Nos encontramos en un mundo en el que ser mujer es un desafío constante. Porque el peligro acecha en las esquinas, en el trabajo, en la familia. El machismo no es un fósil, sigue vivo, mutando, adaptándose, encontrando nuevas formas de manifestarse. Y lo peor es que, a veces, parece que sufrimos de amnesia colectiva. Se organiza una marcha, se hace un minuto de silencio, se cuelga un lazo morado en redes sociales, pero luego… el silencio. Todo vuelve a la «normalidad». Hasta la próxima víctima.

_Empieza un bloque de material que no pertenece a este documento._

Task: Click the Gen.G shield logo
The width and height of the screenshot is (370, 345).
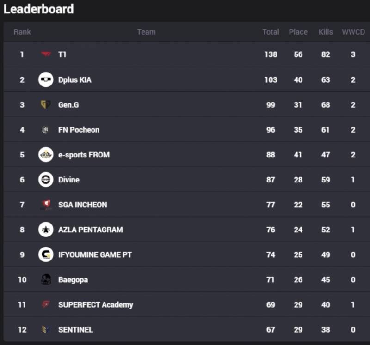Action: [46, 105]
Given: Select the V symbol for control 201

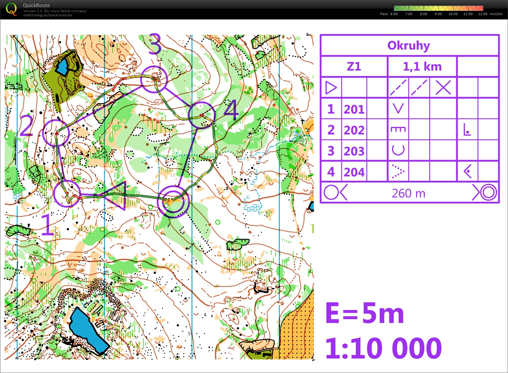Looking at the screenshot, I should click(x=398, y=109).
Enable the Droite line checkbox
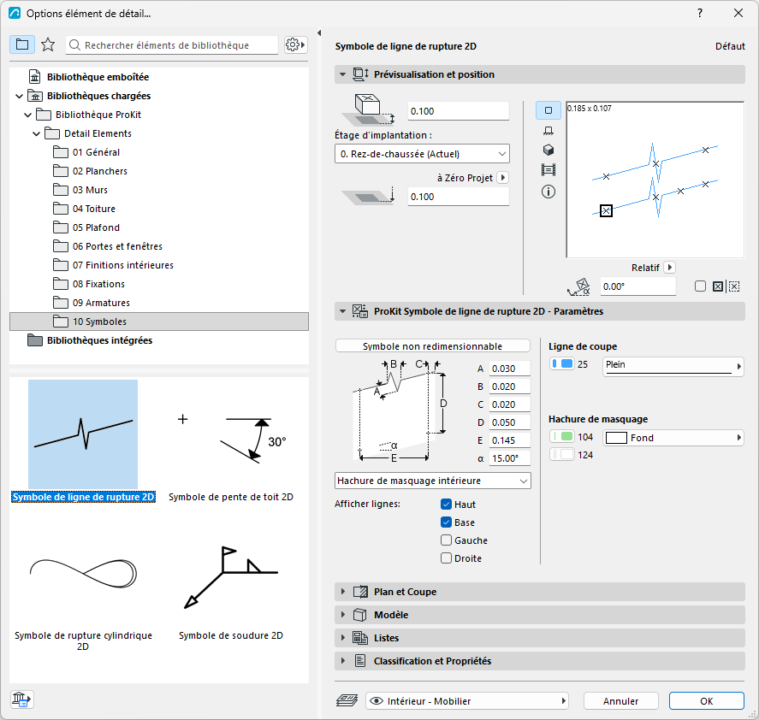This screenshot has width=759, height=720. (x=447, y=558)
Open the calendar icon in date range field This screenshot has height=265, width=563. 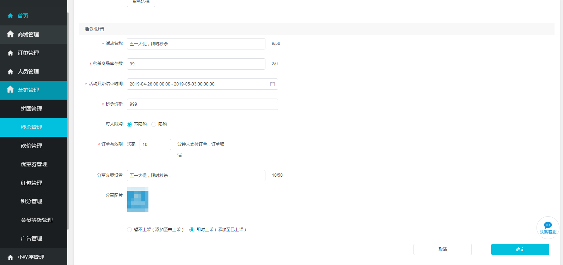(272, 84)
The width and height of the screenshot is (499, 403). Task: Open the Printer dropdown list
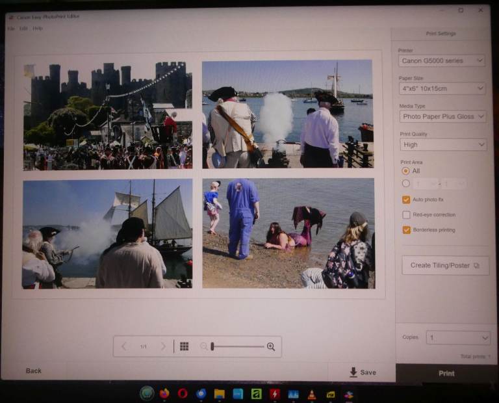click(442, 60)
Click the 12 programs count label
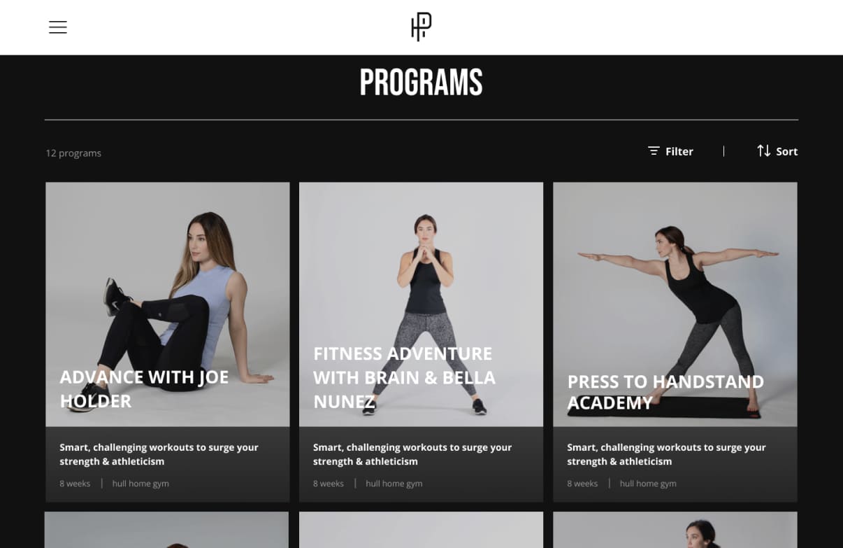The width and height of the screenshot is (843, 548). point(73,153)
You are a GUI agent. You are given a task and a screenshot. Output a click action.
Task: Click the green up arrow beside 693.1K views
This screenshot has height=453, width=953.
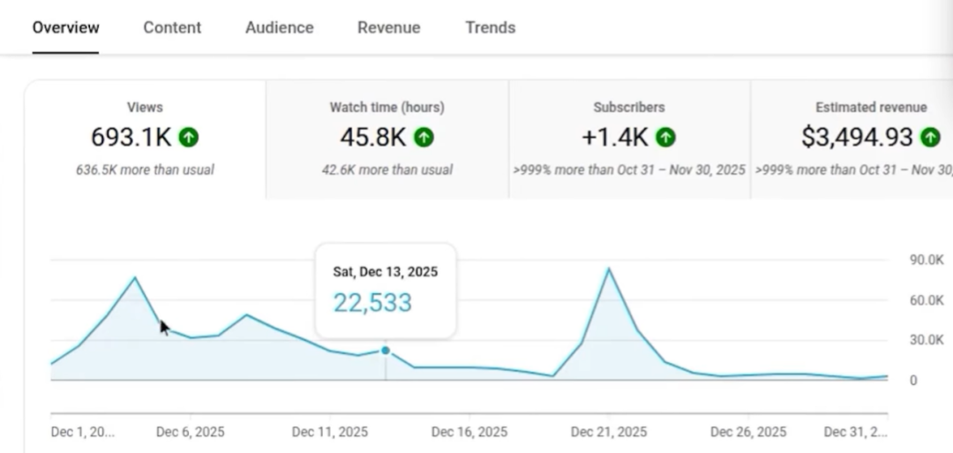tap(188, 138)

Este 8 de marzo y todos los días deberíamos detenernos a reflexionar. No basta con regalar una flor o compartir un post bonito. Se trata de cuestionarnos, de replantear cómo estamos criando a las nuevas generaciones. Enseñar a los niños que la verdadera fortaleza está en el respeto, en la equidad, en ver a las mujeres como iguales y no como presas o trofeos.
La sociedad no debe tener amnesia. Cada día es una oportunidad para seguir luchando por los derechos, para erradicar las brechas de género, para defender el respeto y la dignidad humana. No se trata de esperar al próximo 8 de marzo, sino de convertir cada jornada en una batalla silenciosa pero constante, en una construcción diaria de un mundo más justo y seguro para todas y todos.
Necesitamos más que marchas, necesitamos un cambio de raíz. No se trata de ser radicales, se trata de ser justos. Se trata de entender que cada Jimena, cada Eyvi, cada Damaris, son una razón poderosa para no callarnos, para no descansar. Porque cada mujer merece vivir sin miedo, merece ser libre, merece ser. Y eso, aunque suene utópico, debería ser lo más normal del mundo.